• INPUT FOR THIS TASK:

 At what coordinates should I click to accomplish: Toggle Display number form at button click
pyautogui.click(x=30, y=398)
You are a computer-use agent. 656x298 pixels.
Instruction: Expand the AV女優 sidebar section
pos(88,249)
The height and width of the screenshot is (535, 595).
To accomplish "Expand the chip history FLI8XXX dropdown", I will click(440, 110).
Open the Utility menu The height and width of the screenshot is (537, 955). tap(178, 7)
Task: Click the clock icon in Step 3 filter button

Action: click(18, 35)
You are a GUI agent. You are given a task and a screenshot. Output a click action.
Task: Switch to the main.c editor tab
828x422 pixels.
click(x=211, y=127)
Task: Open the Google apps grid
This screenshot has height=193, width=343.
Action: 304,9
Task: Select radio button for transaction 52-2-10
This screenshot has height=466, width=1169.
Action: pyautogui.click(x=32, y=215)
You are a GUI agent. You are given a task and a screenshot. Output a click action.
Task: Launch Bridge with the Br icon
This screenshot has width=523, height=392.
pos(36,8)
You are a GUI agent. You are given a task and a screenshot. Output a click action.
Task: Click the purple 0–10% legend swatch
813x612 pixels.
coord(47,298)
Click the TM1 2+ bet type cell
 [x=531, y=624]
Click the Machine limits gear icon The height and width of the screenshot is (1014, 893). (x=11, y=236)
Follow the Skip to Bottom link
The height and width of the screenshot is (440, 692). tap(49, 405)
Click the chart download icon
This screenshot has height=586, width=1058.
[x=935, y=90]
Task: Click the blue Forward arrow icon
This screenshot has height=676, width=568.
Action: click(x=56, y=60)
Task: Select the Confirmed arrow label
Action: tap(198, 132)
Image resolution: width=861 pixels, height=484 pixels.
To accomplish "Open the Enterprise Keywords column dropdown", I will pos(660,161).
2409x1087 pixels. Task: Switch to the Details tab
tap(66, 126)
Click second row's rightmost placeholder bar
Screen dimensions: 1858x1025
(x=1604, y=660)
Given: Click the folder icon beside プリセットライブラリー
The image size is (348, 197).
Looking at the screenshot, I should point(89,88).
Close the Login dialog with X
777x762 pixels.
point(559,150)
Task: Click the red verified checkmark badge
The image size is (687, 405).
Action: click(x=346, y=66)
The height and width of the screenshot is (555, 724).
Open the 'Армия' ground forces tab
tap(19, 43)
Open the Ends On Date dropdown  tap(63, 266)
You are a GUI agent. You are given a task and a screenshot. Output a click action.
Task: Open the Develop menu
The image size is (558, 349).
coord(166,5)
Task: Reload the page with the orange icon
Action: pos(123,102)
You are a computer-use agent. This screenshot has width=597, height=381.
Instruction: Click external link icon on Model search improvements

• WHAT NEEDS TO BE DONE: In the lines above, find the word "dropdown" and copy every line it occurs in.

• FINAL ANSWER:
To accomplish "Expand the chip history FLI8XXX dropdown", I will click(440, 110).
To accomplish "Open the Enterprise Keywords column dropdown", I will pos(660,161).
Open the Ends On Date dropdown  tap(63, 266)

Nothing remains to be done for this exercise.